# Talk:Causal system

## Help..what is NON-causal?

the only thing I can think of is a digital filter that because of delays, gets hi-frequency information before the pulse 'hits'. PLEASE talk about this. CorvetteZ51 (talk) 09:03, 16 April 2017 (UTC)

## Incorrect example in article

The article lists: y \left( t \right) =x(-t) as an example of an anticausal system...this is only true is t<0. For instance, let t=1. Then the value of the output signal at t=1, y(1), is determined uniquely by the input signal at time t=-1, i.e. x(-1). This is clearly causal. —Preceding unsigned comment added by 130.15.81.250 (talk) 19:16, 15 February 2011 (UTC)

## Status of Article

I happened to be studying for a Signals & Systems exam, and I noticed this article was a bit hard to understand. So, I went ahead and tried to make the first paragraph a bit clearer, but I don't have the time to make the mathematical notation clearer. I hope there is someone out there that can do that.

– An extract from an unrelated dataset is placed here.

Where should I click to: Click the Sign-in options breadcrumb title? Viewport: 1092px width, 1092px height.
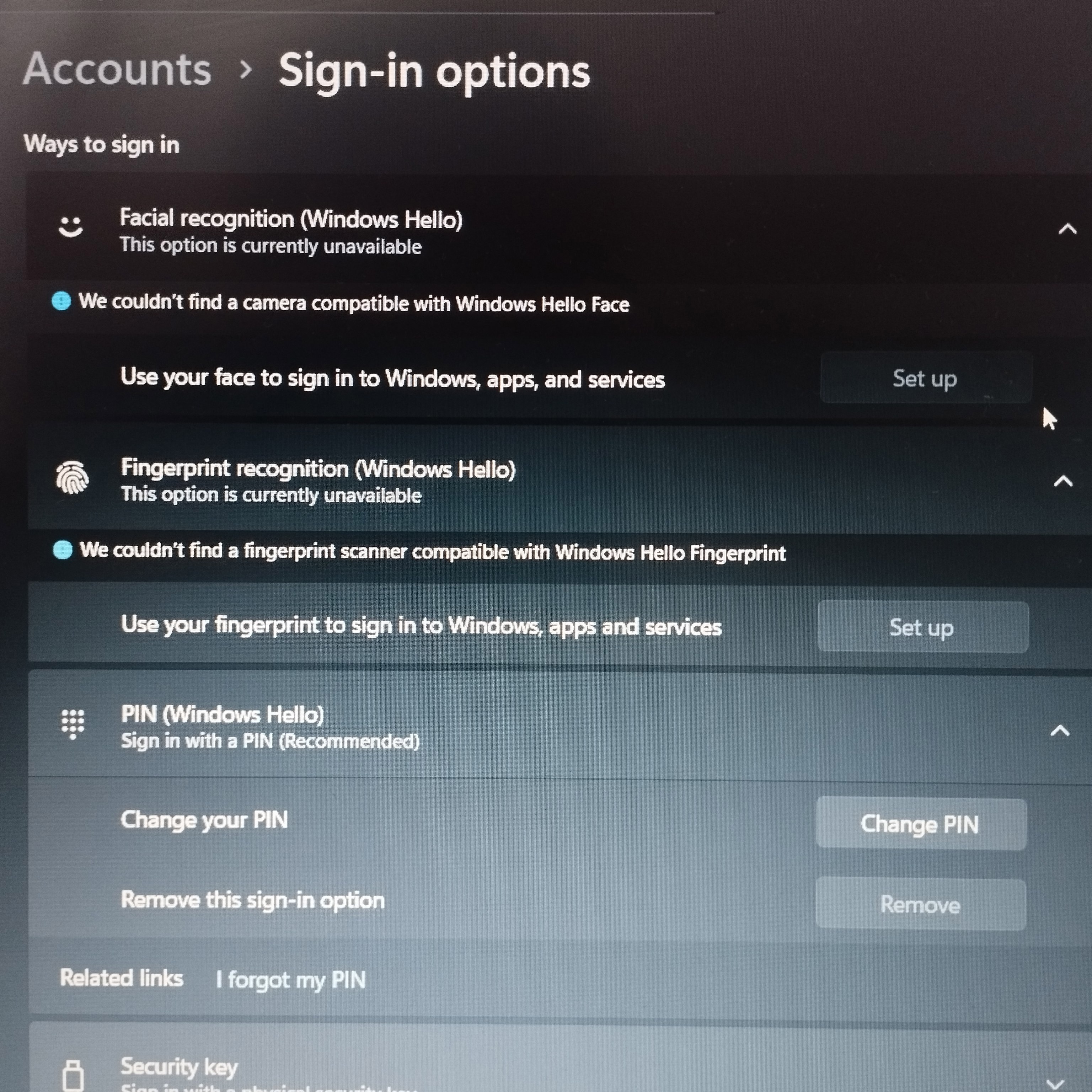(434, 72)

Good Luck, Pg8p 08:41, 14 December 2006 (UTC)

## Example Suggestion

This article could do well with a basic example to illustrate the concept more clearly. A graph and a few equations would go a long way.

Good Luck, Pg8p 08:41, 14 December 2006 (UTC)

## Causal vs. Memory Systems?

Is there any difference between causal and memory systems?

This information from System analysis... hope it helps
• Memoryless systems do not depend on any past input.
• Systems with memory do depend on past input.
• Causal systems do not depend on any future input.
Best,
Pg8p 08:41, 14 December 2006 (UTC)

## Dependence on the output?

y(n)= y(n-1)+ x(n) seems also causal, nevertheless the definition does not include such a case. Can we make a solid statement on that? (My textbook could not clarify it either.) —Preceding unsigned comment added by Fonduesuisse (talkcontribs) 13:19, 11 October 2007 (UTC)

## Mathematical DefinitionS

It should be explained, that in this paragraph two definitions of causality are shown. —Preceding unsigned comment added by 134.130.44.166 (talk) 18:08, 8 November 2007 (UTC)

Should the first mathematical definition include a "for every ${\displaystyle t_{0}}$"? It seems the current definition is actually giving conditions for when a system is causal at ${\displaystyle t_{0}}$. The condition given needs to apply at all ${\displaystyle t_{0}}$ in order for the system to be causal, right?